KedaiPena.Com – Penyelenggaraan Pemilu serentak tahun 2014 memberikan konsekuensi untuk mekanisme pencalonan Presiden dan Wakil Presiden, dimana ambang batas pencalonan Presiden dan Wakil Presiden tidak bisa lagi diterapkan.
Deputi Program Perkumpulan Untuk Pemilu dan Demokrasi (Perludem), Khoirunissa Agustyati menjelaskan, pada pasal 6a Ayat 2 Undang-undang Dasar Negara Republik Indonesia disebutkan, bahwa Pasangan calon Presiden dan Wakil Presiden diusulkan oleh partai politik atau gabungan partai politik peserta pemilihan umum sebelum pelaksanaan pemilihan umum.
“Perbedaan waktu pelaksanaan tersebut berangkat dari pemaknaan frasa sebelum pelaksanaan pemilihan umum di dalam pasal 6A Ayat 2 UUD 1945. Namun Pasca keputusan Mahkamah Konstitusi nomor 14/PUU-XI/2013. Yang dimohonkan oleh Efendi Ghazali maka makna frasa tersebut sebelum Pemilu serentak,” jelas dia kepada KedaiPena.com, Minggu (5/2).
Pemilu serentak disini, kata dia, jelas disebutkan dalam pasal 221 Ayat (2) UUD 45, yang artinya partai politik yang sudah lolos menjadi peserta Pemilu 2019 dapat mencalonkan Presiden dan Wakil Presiden.
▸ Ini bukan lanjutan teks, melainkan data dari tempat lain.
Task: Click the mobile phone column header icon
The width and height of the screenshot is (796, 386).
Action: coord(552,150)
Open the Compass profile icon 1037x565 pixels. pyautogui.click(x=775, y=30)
Hal ini juga sudah sesuai dengan pemaknaan Pemilu serentak, sebagaimana tafsir sistematis yang juga diperkuat keputusan MK.
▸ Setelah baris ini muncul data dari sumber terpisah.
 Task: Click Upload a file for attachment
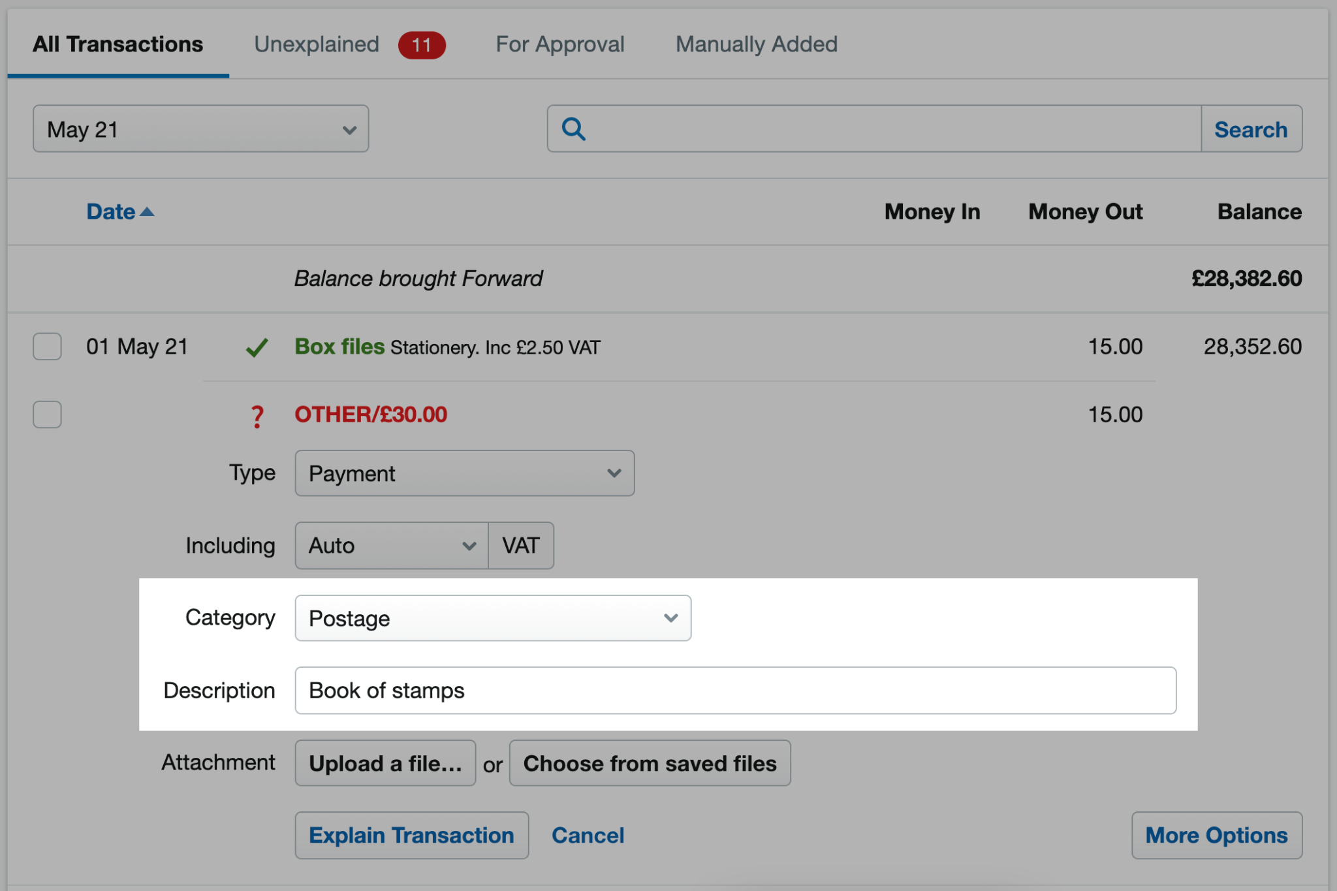(x=385, y=762)
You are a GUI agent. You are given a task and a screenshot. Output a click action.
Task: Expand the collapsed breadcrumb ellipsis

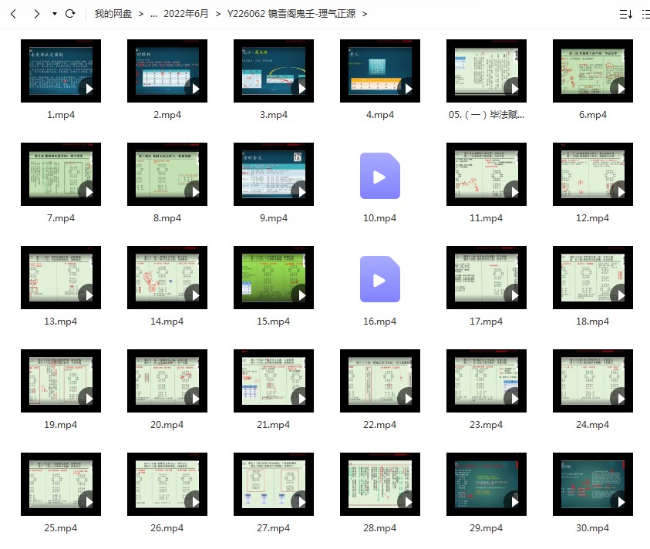[153, 14]
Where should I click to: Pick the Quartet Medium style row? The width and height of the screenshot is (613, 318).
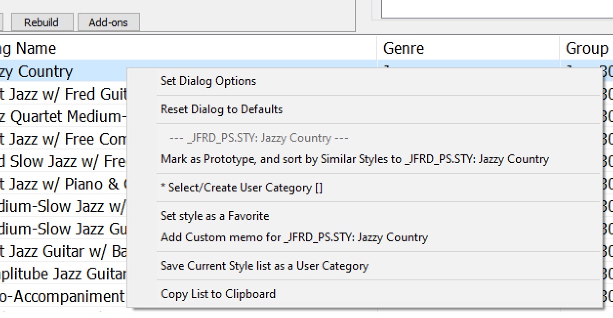click(63, 117)
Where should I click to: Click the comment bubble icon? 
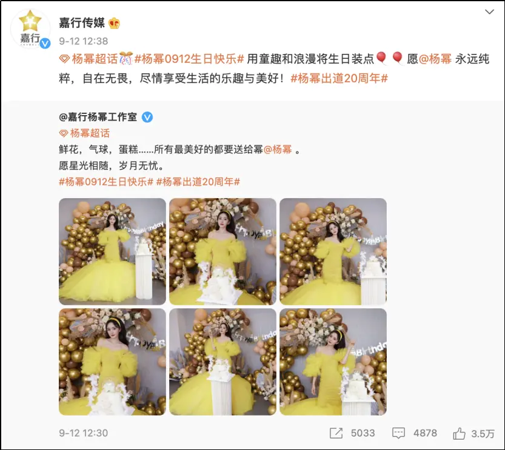point(398,433)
“Selain itu, adanya keinginan mengambil ambang batas berdasarkan calon Presiden dan Wakil Presiden pada Pemilu 2014 adalah pilihan yang tidak dibenarkan,” tutur dia.
“Karena hasil Pemilu 2014 merupakan serangkaian hasil yang panjang, karena dimulai dari pendaftaran calon, kampanye, penting pemungutan suara perhitungan, sengketa MK sampai pada hasil akhir Pemilu 2014. Disamping itu hasil Pemilu 2014 di dapat dari total pemilih dan ondisi sosial yang berbeda pada tahun 2019,” lanjut dia.
Selain itu, tambahnya, jika ambang batas diambil dari hasil Pemilu 2014 maka otomatis partai yang tidak berpartipasi pada Pemilu 2014 tidak dapat mencalonkan Capers dan Cawapres.
Tentunya ini sangat tidak sesuai dengan prinsip Keadilan Pemilu (Elctoral Justice) dimana setiap peserta Pemilu mempunyai hak pencalonan (Candidacy right) yang sama.
Meskipun ada keputusan MK yang menyatakan ambang batas pencalonan Presiden itu adalah Kebijakan Hukum yang terbuka (open legal policy).
“Tentunya para pembentuk UU di DPR tidak bisa membaca putusan tersebut dari satu sudit pandang. Karena konsekuensi logis dari penyelenggaran Pemilu serentak yang membuat ambang batas tidak berlaku lagi,” tandas dia.